→ Brief 1
In the records, reproduce the lines from the line with "Open a new tab with the plus button" up to and including the line with "Looking at the screenshot, I should [125, 599].", keeping each one unchanged.

→ Given text
'''

Sunday, February 27, 2011

How effective is your mini regression?

The market window of opportunity for electronic products is gradually shrinking. This directly affects the design cycle of SOCs going into these products. Aggressive schedules leave no margin of error. Since verification claims most part of the design schedule it becomes all the more important to improve efficiency and weed out redundancies wherever possible. Mini regression, ubiquitous to all ASIC projects is a subset of stable tests to ensure sanity when –
-   RTL was fixed for a bug.
-   TB was fixed for issues.
-   Before main regression to confirm that the database is clean.
-   Precedes check-in (configuration management).
Considering the above list, mini regression assumes an important role throughout the project. If not defined logically, this can invite inefficiencies in the process and affect schedule. Imagine if the tests in mini regression don’t exercise the common functionality of the design that gets affected due to a bug fix. The next regression run is a complete waste of resources - both simulation cycles and debugging efforts which otherwise could have been avoided.
So, how to define a mini regression?
Coverage driven verification has been religiously adopted by all new project starts. An essential part of this approach is to run coverage frequently as compared to legacy approach of directed scenario based verification where coverage was run in the later part of the projects. If you are working on a legacy test suite then you already have enough tests in place to run the coverage at the start itself. Verification tools have supported ‘coverage grading’ for a long time. Coverage grading helps you identify the tests contributing maximum to the coverage goals. If you are working at the block/IP level the focus of the coverage would be on the functionality of the block and once you move to subsystem or SOC level, the integration verification becomes the focus. To analyze the coverage grading, it is important to make sure that the coverage goals are in line with the scope of verification. With this list in hand, engineers can easily identify the list of tests that have the maximum reach to the functionality of the design thereby improving the effectiveness of mini regression.  
But, hold on; is this criterion good enough to select the tests? Remember, mini regression is used quite frequently. Another important aspect to be considered is the total turn-around time for mini regression. A test running for a long time can contribute maximum to coverage. However this test may not be the best choice for the mini regression as the total time to execute this test will be quite long and waste resources otherwise. So now we have two parameters, ‘coverage grading’ and ‘simulation time grading’ and we need to identify a compromise between the two to define a mini regression suite. Finally, since the main regression keeps on growing as the verification progresses, it is important to update the mini regression test list periodically.
With design complexity increasing, verification is becoming even more complex. Efficiency is vital to accomplish the given task in short time. A well planned mini regression is one of the keys to improve that efficiency.

Saturday, February 12, 2011


BUGS are like a career partner for a verification engineer. Every new bug discovery makes you feel elated and satisfied. Probably a verification engineer would say BUGS more no. of times than his/her kid’s name J.

'''

→ Brief 2
Write out the passage of the mini regression post from "With design complexity" up to and including "kid’s name J." without any changes.

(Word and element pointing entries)

'''

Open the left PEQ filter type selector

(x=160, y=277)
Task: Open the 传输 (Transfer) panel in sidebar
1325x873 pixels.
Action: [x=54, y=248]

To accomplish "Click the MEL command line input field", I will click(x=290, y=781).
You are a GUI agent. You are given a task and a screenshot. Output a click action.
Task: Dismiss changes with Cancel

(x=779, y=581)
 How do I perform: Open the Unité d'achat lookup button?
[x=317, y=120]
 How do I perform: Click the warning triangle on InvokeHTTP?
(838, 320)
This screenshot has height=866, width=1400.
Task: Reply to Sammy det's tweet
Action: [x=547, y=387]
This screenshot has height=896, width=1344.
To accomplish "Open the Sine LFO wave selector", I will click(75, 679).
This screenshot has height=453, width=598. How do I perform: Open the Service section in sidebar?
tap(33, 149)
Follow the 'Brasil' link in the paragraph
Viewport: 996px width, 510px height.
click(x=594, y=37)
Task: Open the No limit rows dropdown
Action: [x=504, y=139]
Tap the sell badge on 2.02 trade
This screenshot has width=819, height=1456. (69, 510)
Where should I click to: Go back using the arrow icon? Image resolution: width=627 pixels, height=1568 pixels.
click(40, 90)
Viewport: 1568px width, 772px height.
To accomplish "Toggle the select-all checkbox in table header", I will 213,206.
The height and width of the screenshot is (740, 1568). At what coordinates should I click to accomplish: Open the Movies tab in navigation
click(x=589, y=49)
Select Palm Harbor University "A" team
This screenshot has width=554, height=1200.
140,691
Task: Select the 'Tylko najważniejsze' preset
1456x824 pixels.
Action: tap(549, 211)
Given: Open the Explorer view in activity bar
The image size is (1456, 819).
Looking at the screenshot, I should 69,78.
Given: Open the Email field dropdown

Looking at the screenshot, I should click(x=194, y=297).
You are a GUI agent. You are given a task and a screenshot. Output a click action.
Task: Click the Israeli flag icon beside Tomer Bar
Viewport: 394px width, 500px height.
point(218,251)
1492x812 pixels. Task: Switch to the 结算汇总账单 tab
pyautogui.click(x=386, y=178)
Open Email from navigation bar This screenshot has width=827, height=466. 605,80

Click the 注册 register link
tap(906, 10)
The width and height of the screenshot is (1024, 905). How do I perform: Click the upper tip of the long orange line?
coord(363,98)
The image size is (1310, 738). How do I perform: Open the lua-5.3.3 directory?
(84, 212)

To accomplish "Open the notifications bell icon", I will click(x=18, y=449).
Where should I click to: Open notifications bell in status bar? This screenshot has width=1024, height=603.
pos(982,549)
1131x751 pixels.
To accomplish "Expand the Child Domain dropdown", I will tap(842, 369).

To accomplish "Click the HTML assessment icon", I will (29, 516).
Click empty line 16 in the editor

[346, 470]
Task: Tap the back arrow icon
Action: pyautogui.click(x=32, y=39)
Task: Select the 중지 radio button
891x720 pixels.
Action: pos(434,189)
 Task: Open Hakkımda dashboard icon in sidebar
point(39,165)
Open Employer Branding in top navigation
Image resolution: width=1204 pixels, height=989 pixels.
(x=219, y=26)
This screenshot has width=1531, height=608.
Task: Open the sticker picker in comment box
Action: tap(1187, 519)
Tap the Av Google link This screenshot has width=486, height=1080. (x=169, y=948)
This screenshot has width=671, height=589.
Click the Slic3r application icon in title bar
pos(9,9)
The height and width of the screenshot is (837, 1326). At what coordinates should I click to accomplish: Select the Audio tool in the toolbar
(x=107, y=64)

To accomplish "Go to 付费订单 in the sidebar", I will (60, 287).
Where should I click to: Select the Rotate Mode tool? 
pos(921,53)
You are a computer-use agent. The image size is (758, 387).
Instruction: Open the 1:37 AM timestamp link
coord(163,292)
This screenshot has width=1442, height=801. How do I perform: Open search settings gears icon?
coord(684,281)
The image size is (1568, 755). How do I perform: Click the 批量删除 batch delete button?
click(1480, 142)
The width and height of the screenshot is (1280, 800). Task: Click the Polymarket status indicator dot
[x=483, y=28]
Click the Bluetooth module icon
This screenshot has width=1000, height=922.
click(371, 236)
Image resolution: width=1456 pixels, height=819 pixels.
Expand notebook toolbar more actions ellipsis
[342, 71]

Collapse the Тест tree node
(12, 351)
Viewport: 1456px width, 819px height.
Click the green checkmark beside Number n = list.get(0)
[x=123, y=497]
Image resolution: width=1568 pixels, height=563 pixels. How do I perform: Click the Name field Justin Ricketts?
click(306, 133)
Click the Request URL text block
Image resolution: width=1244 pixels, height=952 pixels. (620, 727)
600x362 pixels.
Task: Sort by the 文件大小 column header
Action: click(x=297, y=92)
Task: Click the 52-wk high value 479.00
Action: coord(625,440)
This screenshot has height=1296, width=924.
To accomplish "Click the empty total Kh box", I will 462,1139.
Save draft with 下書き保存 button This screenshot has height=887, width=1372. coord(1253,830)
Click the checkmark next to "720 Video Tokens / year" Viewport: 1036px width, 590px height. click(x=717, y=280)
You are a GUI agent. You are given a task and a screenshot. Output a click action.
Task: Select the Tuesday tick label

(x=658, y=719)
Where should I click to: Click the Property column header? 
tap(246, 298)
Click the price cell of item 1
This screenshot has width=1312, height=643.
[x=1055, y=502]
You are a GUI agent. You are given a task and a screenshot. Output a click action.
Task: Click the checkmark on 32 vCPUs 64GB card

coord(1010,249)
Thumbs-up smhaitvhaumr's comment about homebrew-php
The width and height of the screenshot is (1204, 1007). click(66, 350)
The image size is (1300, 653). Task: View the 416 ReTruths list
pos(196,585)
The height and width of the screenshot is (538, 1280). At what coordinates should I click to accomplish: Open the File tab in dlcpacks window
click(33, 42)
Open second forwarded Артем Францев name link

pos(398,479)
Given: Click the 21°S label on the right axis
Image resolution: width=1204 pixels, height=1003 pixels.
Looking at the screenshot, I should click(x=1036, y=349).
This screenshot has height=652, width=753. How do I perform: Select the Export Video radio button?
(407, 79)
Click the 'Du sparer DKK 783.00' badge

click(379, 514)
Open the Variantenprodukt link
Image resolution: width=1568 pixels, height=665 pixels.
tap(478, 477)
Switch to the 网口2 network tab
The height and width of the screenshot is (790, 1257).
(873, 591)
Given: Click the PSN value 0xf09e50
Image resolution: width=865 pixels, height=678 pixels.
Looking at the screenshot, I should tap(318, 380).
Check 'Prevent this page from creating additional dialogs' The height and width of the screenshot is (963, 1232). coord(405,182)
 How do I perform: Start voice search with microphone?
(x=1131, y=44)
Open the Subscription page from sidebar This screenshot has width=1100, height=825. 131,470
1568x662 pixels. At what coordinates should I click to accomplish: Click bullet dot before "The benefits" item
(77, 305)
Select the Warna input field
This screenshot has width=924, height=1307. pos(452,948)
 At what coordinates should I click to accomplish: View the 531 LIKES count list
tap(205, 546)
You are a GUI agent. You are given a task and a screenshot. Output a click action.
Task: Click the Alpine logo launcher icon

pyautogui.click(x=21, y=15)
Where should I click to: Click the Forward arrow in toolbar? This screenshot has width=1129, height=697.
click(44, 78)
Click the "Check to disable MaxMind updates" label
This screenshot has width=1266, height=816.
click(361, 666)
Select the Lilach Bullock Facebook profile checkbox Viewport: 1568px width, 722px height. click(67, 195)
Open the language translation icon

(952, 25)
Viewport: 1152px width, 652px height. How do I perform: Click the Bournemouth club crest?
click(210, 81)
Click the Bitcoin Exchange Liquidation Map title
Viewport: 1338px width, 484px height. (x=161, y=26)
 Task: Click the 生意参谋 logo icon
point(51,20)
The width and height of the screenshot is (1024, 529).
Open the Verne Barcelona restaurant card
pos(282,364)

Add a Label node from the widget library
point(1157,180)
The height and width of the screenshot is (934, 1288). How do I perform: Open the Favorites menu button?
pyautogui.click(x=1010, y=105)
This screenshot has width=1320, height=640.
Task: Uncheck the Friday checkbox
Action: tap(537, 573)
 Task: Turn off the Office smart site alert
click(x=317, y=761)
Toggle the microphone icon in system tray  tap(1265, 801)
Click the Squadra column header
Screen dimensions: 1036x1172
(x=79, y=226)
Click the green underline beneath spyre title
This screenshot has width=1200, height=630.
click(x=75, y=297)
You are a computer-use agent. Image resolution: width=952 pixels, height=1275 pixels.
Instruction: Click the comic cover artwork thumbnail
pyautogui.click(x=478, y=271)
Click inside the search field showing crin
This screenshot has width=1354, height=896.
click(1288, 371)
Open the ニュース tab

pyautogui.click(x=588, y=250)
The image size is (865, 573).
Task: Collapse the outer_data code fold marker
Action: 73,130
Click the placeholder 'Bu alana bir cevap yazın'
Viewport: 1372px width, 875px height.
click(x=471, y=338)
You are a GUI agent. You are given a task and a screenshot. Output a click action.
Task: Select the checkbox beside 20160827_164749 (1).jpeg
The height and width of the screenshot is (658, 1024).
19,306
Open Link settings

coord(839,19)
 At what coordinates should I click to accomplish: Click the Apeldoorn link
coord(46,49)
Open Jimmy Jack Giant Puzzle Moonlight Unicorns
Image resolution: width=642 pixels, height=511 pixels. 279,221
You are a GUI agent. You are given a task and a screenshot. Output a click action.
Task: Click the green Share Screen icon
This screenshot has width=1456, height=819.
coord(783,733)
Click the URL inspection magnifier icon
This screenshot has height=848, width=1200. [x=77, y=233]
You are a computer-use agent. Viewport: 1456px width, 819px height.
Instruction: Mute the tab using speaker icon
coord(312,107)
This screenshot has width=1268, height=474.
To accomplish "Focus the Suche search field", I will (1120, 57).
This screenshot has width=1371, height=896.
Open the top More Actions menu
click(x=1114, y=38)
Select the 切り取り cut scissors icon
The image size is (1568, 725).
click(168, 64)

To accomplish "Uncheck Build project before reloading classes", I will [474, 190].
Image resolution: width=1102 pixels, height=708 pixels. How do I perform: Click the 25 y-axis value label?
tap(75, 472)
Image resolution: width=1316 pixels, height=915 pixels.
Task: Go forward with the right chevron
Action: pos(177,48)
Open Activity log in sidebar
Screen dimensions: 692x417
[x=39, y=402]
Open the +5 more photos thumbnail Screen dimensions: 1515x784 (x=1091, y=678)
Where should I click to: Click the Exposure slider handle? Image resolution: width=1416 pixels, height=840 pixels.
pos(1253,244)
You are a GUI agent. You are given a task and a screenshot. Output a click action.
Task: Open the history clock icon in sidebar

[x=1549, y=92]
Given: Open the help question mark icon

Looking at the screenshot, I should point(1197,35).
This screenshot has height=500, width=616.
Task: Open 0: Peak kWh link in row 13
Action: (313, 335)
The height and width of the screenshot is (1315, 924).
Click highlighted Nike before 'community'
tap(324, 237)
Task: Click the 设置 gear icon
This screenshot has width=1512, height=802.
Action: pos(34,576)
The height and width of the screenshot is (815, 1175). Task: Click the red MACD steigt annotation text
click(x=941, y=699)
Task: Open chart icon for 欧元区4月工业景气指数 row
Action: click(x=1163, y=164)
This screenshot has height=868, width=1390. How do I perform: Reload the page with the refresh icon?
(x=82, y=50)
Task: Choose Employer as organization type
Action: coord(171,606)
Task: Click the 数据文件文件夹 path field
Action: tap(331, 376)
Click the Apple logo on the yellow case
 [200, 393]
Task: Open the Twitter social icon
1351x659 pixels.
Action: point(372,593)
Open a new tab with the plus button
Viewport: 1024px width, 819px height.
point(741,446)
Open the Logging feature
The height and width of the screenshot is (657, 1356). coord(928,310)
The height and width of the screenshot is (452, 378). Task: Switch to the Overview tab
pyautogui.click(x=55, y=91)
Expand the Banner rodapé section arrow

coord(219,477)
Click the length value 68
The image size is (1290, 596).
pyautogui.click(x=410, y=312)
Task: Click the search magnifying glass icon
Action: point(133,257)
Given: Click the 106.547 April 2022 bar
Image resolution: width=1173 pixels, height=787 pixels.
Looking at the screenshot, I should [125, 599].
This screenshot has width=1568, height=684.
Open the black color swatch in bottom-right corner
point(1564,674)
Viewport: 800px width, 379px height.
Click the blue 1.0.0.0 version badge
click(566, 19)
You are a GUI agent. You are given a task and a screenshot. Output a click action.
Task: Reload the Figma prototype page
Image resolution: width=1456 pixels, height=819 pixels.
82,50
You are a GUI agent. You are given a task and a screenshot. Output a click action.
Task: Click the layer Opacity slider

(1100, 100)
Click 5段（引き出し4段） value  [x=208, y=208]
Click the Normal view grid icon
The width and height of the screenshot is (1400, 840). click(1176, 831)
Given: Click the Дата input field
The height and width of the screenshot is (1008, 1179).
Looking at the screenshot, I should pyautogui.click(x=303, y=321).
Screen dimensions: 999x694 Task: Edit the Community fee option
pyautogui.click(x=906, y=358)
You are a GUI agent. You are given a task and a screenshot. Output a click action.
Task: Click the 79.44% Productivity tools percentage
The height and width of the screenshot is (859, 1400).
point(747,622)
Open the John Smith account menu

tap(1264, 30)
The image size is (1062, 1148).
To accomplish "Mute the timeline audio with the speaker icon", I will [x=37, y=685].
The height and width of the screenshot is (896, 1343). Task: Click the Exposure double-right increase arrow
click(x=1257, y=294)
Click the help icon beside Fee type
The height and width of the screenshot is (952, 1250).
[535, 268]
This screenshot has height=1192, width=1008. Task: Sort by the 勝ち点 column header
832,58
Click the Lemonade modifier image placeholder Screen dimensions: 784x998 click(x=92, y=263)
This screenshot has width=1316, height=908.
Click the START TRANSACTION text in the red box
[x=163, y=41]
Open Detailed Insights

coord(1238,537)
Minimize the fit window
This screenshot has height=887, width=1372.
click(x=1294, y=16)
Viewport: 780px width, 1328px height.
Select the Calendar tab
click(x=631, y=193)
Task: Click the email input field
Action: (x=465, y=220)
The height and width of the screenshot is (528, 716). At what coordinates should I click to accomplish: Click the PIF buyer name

'''

→ Expected answer 1
Open a new tab with the plus button
Viewport: 1024px width, 819px height.
point(741,446)
Open the Logging feature
The height and width of the screenshot is (657, 1356). coord(928,310)
The height and width of the screenshot is (452, 378). Task: Switch to the Overview tab
pyautogui.click(x=55, y=91)
Expand the Banner rodapé section arrow

coord(219,477)
Click the length value 68
The image size is (1290, 596).
pyautogui.click(x=410, y=312)
Task: Click the search magnifying glass icon
Action: point(133,257)
Given: Click the 106.547 April 2022 bar
Image resolution: width=1173 pixels, height=787 pixels.
Looking at the screenshot, I should [125, 599].

→ Expected answer 2
With design complexity increasing, verification is becoming even more complex. Efficiency is vital to accomplish the given task in short time. A well planned mini regression is one of the keys to improve that efficiency.

Saturday, February 12, 2011


BUGS are like a career partner for a verification engineer. Every new bug discovery makes you feel elated and satisfied. Probably a verification engineer would say BUGS more no. of times than his/her kid’s name J.